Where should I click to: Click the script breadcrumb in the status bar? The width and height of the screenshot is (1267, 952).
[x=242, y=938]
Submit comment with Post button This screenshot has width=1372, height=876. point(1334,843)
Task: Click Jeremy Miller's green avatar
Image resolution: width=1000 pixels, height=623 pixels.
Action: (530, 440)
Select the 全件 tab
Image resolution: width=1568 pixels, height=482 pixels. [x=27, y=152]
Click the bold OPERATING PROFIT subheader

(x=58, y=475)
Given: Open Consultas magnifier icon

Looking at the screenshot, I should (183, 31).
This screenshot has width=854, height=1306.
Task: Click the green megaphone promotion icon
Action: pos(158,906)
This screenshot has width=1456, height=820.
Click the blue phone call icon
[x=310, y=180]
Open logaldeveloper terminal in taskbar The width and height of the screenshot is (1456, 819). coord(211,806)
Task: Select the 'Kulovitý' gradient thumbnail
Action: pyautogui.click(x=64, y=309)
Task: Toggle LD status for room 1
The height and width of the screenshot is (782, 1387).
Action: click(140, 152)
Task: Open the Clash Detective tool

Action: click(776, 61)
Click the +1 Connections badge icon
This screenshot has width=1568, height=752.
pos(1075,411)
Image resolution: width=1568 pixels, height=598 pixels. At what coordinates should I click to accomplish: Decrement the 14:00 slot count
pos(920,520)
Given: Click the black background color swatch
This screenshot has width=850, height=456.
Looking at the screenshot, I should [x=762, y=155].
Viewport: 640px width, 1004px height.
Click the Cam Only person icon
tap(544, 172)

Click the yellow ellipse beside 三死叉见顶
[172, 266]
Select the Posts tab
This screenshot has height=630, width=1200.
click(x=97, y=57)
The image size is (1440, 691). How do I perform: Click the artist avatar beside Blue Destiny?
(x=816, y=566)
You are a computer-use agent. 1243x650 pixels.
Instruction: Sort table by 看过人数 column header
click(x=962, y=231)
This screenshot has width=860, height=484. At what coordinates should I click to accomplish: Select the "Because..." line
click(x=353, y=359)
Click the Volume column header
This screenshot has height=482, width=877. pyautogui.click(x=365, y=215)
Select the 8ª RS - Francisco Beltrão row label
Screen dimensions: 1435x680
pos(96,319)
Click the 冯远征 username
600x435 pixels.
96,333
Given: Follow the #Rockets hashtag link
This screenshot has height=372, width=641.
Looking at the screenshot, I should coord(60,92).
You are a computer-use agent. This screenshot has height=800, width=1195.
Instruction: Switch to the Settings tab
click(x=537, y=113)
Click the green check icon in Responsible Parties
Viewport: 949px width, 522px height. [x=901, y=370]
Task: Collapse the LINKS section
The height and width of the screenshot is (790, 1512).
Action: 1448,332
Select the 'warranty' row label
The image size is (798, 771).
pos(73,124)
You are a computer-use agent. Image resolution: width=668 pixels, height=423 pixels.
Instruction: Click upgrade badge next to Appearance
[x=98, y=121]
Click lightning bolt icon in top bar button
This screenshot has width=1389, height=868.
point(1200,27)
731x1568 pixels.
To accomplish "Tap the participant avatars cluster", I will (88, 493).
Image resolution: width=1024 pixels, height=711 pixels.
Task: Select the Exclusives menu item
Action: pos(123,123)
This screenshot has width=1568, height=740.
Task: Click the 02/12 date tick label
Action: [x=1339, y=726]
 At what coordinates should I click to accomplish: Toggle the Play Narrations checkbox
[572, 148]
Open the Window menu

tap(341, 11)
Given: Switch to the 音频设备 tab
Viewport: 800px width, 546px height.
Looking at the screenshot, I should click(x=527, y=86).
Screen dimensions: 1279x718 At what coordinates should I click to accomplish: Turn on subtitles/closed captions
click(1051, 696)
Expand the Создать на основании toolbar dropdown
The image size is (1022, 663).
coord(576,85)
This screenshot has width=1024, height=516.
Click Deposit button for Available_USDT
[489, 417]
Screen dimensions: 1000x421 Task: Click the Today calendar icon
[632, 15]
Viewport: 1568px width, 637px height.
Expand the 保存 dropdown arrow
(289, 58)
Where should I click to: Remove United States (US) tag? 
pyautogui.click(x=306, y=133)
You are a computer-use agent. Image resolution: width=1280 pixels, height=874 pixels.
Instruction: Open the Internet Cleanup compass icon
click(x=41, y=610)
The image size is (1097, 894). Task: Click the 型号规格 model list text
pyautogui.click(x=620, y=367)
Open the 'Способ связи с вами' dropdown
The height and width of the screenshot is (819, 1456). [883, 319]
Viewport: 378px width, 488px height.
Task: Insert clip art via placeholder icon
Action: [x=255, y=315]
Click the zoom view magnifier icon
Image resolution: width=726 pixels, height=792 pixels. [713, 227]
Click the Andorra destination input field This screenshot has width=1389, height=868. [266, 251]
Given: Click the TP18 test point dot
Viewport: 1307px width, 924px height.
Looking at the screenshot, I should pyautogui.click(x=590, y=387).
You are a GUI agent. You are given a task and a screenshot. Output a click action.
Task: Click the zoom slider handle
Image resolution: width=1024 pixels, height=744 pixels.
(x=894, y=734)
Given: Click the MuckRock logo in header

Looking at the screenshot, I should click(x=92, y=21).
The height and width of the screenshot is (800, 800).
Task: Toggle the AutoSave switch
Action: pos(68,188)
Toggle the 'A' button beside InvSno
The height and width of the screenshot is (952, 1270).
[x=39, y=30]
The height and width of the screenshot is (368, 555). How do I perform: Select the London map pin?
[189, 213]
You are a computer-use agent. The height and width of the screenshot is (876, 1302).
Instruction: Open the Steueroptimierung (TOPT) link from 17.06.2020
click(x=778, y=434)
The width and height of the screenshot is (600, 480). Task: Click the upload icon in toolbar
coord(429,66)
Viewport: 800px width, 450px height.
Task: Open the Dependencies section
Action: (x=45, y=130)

--------------------

▶ _TASK INSTRUCTIONS_: Lay out the data above as a JSON list of strings, one string per line, with blank lines left out.

▶ _TASK RESULT_:
[
  "Where should I click to: Click the script breadcrumb in the status bar? The width and height of the screenshot is (1267, 952).",
  "[x=242, y=938]",
  "Submit comment with Post button This screenshot has width=1372, height=876. point(1334,843)",
  "Task: Click Jeremy Miller's green avatar",
  "Image resolution: width=1000 pixels, height=623 pixels.",
  "Action: (530, 440)",
  "Select the 全件 tab",
  "Image resolution: width=1568 pixels, height=482 pixels. [x=27, y=152]",
  "Click the bold OPERATING PROFIT subheader",
  "(x=58, y=475)",
  "Given: Open Consultas magnifier icon",
  "Looking at the screenshot, I should (183, 31).",
  "This screenshot has width=854, height=1306.",
  "Task: Click the green megaphone promotion icon",
  "Action: pos(158,906)",
  "This screenshot has width=1456, height=820.",
  "Click the blue phone call icon",
  "[x=310, y=180]",
  "Open logaldeveloper terminal in taskbar The width and height of the screenshot is (1456, 819). coord(211,806)",
  "Task: Select the 'Kulovitý' gradient thumbnail",
  "Action: pyautogui.click(x=64, y=309)",
  "Task: Toggle LD status for room 1",
  "The height and width of the screenshot is (782, 1387).",
  "Action: click(140, 152)",
  "Task: Open the Clash Detective tool",
  "Action: click(776, 61)",
  "Click the +1 Connections badge icon",
  "This screenshot has width=1568, height=752.",
  "pos(1075,411)",
  "Image resolution: width=1568 pixels, height=598 pixels. At what coordinates should I click to accomplish: Decrement the 14:00 slot count",
  "pos(920,520)",
  "Given: Click the black background color swatch",
  "This screenshot has width=850, height=456.",
  "Looking at the screenshot, I should [x=762, y=155].",
  "Viewport: 640px width, 1004px height.",
  "Click the Cam Only person icon",
  "tap(544, 172)",
  "Click the yellow ellipse beside 三死叉见顶",
  "[172, 266]",
  "Select the Posts tab",
  "This screenshot has height=630, width=1200.",
  "click(x=97, y=57)",
  "The image size is (1440, 691). How do I perform: Click the artist avatar beside Blue Destiny?",
  "(x=816, y=566)",
  "You are a computer-use agent. 1243x650 pixels.",
  "Instruction: Sort table by 看过人数 column header",
  "click(x=962, y=231)",
  "This screenshot has width=860, height=484. At what coordinates should I click to accomplish: Select the \"Because...\" line",
  "click(x=353, y=359)",
  "Click the Volume column header",
  "This screenshot has height=482, width=877. pyautogui.click(x=365, y=215)",
  "Select the 8ª RS - Francisco Beltrão row label",
  "Screen dimensions: 1435x680",
  "pos(96,319)",
  "Click the 冯远征 username",
  "600x435 pixels.",
  "96,333",
  "Given: Follow the #Rockets hashtag link",
  "This screenshot has height=372, width=641.",
  "Looking at the screenshot, I should coord(60,92).",
  "You are a computer-use agent. This screenshot has height=800, width=1195.",
  "Instruction: Switch to the Settings tab",
  "click(x=537, y=113)",
  "Click the green check icon in Responsible Parties",
  "Viewport: 949px width, 522px height. [x=901, y=370]",
  "Task: Collapse the LINKS section",
  "The height and width of the screenshot is (790, 1512).",
  "Action: 1448,332",
  "Select the 'warranty' row label",
  "The image size is (798, 771).",
  "pos(73,124)",
  "You are a computer-use agent. Image resolution: width=668 pixels, height=423 pixels.",
  "Instruction: Click upgrade badge next to Appearance",
  "[x=98, y=121]",
  "Click lightning bolt icon in top bar button",
  "This screenshot has width=1389, height=868.",
  "point(1200,27)",
  "731x1568 pixels.",
  "To accomplish \"Tap the participant avatars cluster\", I will (88, 493).",
  "Image resolution: width=1024 pixels, height=711 pixels.",
  "Task: Select the Exclusives menu item",
  "Action: pos(123,123)",
  "This screenshot has width=1568, height=740.",
  "Task: Click the 02/12 date tick label",
  "Action: [x=1339, y=726]",
  " At what coordinates should I click to accomplish: Toggle the Play Narrations checkbox",
  "[572, 148]",
  "Open the Window menu",
  "tap(341, 11)",
  "Given: Switch to the 音频设备 tab",
  "Viewport: 800px width, 546px height.",
  "Looking at the screenshot, I should click(x=527, y=86).",
  "Screen dimensions: 1279x718 At what coordinates should I click to accomplish: Turn on subtitles/closed captions",
  "click(1051, 696)",
  "Expand the Создать на основании toolbar dropdown",
  "The image size is (1022, 663).",
  "coord(576,85)",
  "This screenshot has width=1024, height=516.",
  "Click Deposit button for Available_USDT",
  "[489, 417]",
  "Screen dimensions: 1000x421 Task: Click the Today calendar icon",
  "[632, 15]",
  "Viewport: 1568px width, 637px height.",
  "Expand the 保存 dropdown arrow",
  "(289, 58)",
  "Where should I click to: Remove United States (US) tag? ",
  "pyautogui.click(x=306, y=133)",
  "You are a computer-use agent. Image resolution: width=1280 pixels, height=874 pixels.",
  "Instruction: Open the Internet Cleanup compass icon",
  "click(x=41, y=610)",
  "The image size is (1097, 894). Task: Click the 型号规格 model list text",
  "pyautogui.click(x=620, y=367)",
  "Open the 'Способ связи с вами' dropdown",
  "The height and width of the screenshot is (819, 1456). [883, 319]",
  "Viewport: 378px width, 488px height.",
  "Task: Insert clip art via placeholder icon",
  "Action: [x=255, y=315]",
  "Click the zoom view magnifier icon",
  "Image resolution: width=726 pixels, height=792 pixels. [713, 227]",
  "Click the Andorra destination input field This screenshot has width=1389, height=868. [266, 251]",
  "Given: Click the TP18 test point dot",
  "Viewport: 1307px width, 924px height.",
  "Looking at the screenshot, I should pyautogui.click(x=590, y=387).",
  "You are a GUI agent. You are given a task and a screenshot. Output a click action.",
  "Task: Click the zoom slider handle",
  "Image resolution: width=1024 pixels, height=744 pixels.",
  "(x=894, y=734)",
  "Given: Click the MuckRock logo in header",
  "Looking at the screenshot, I should click(x=92, y=21).",
  "The height and width of the screenshot is (800, 800).",
  "Task: Toggle the AutoSave switch",
  "Action: pos(68,188)",
  "Toggle the 'A' button beside InvSno",
  "The height and width of the screenshot is (952, 1270).",
  "[x=39, y=30]",
  "The height and width of the screenshot is (368, 555). How do I perform: Select the London map pin?",
  "[189, 213]",
  "You are a computer-use agent. The height and width of the screenshot is (876, 1302).",
  "Instruction: Open the Steueroptimierung (TOPT) link from 17.06.2020",
  "click(x=778, y=434)",
  "The width and height of the screenshot is (600, 480). Task: Click the upload icon in toolbar",
  "coord(429,66)",
  "Viewport: 800px width, 450px height.",
  "Task: Open the Dependencies section",
  "Action: (x=45, y=130)"
]